Di che si tratta? In un momento difficile del Pd, in un’assemblea senz’anima, “bisogna” tirar fuori – in modo che paia una sorpresa, out of the blue – una figura che sembri giovane, che sia comunque nella macchina del partito (la Tarasconi è consigliera regionale), e che faccia una chiassata contro i vertici del partito, in modo sufficientemente forte da far notizia, ma – per carità – senza far vero danno.
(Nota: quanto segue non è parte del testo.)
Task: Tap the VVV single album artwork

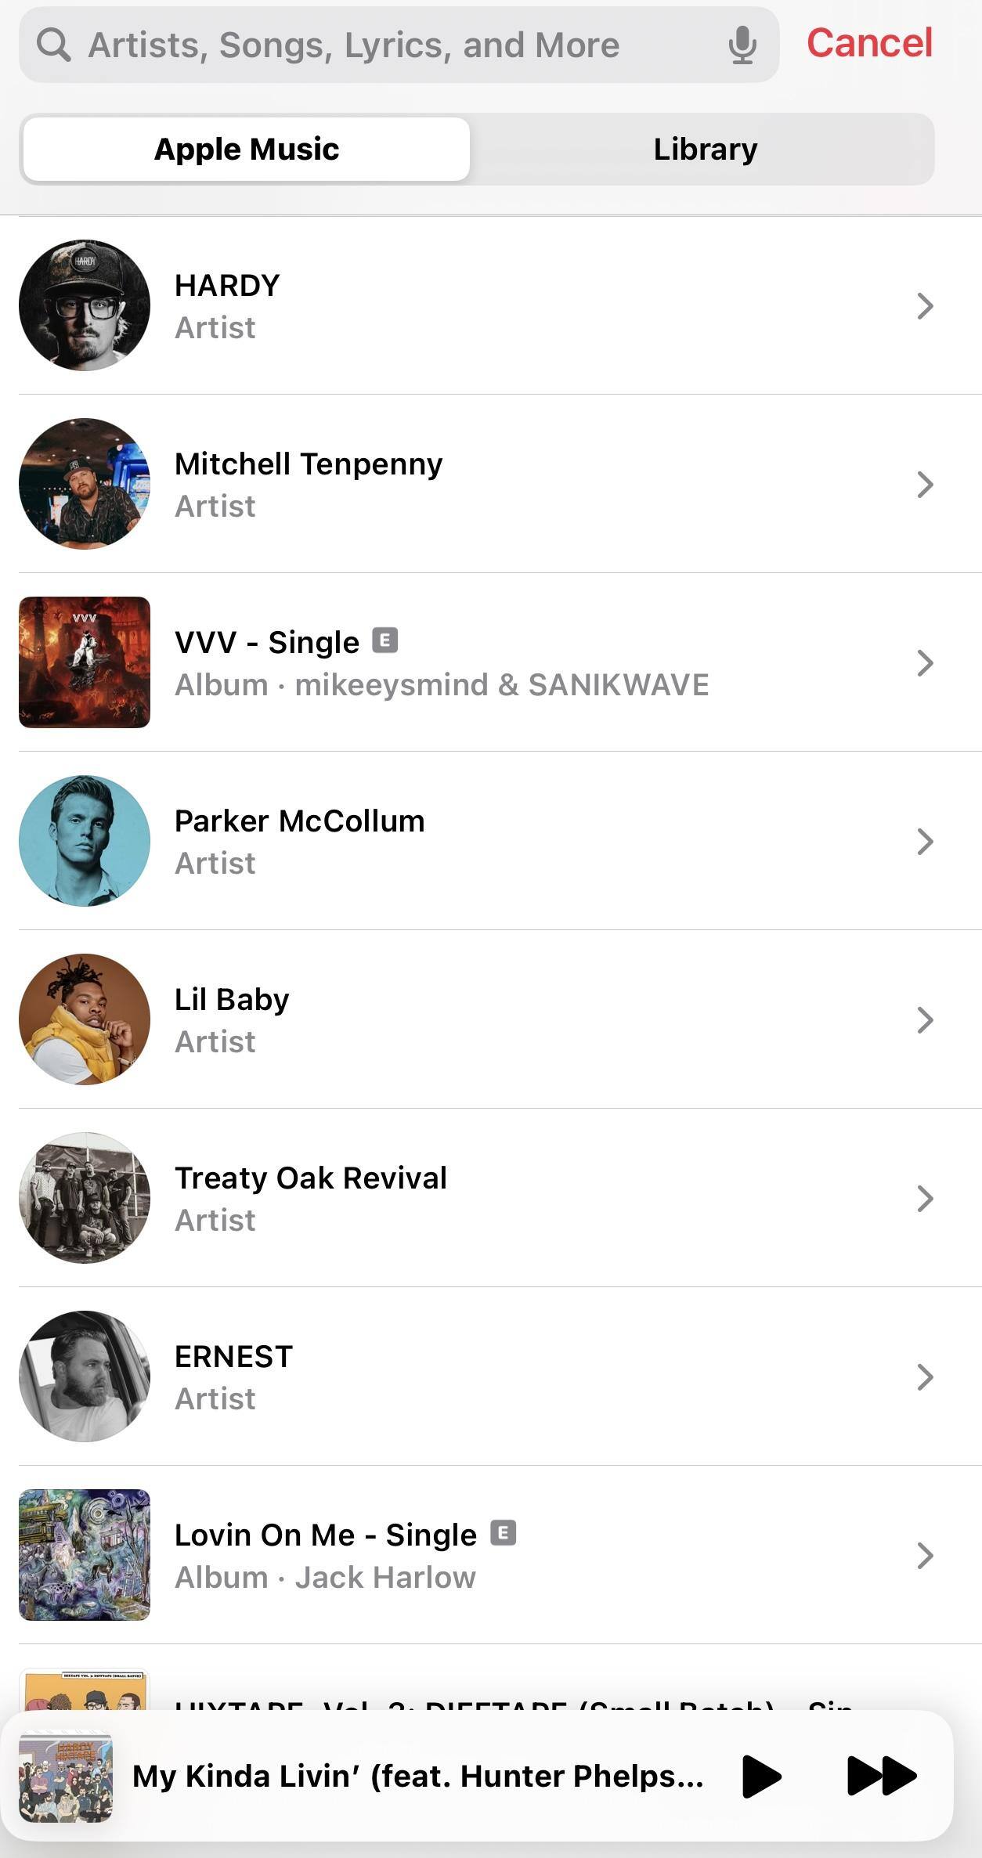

Tanto, il lavorio dello “spin” è già pronto: sui siti dei giornaloni amici, il giorno stesso, è pronta la “clip” del video: “E Katia strappa applausi…”, “E Katia bacchetta…”, “E Katia incanta…”, con la stessa cornice che, il mattino dopo una puntata di X Factor, accompagna i 30 secondi audiovideo del giovane talento che si è distinto in tv la sera prima.

E Katia sta alla parte (più o meno consapevolmente) assegnatale: gestualità empatica, discorsetto “gentista”, già pronta a due-tre ospitate in tv.

L’unica differenza è che qui non c’è un Manuel Agnelli che si commuova o una Mara Maionchi che si esalti. Tutto suona freddo, già visto, già sentito. La sensazione è che il pubblico (pure quello di sinistra) non ci caschi più.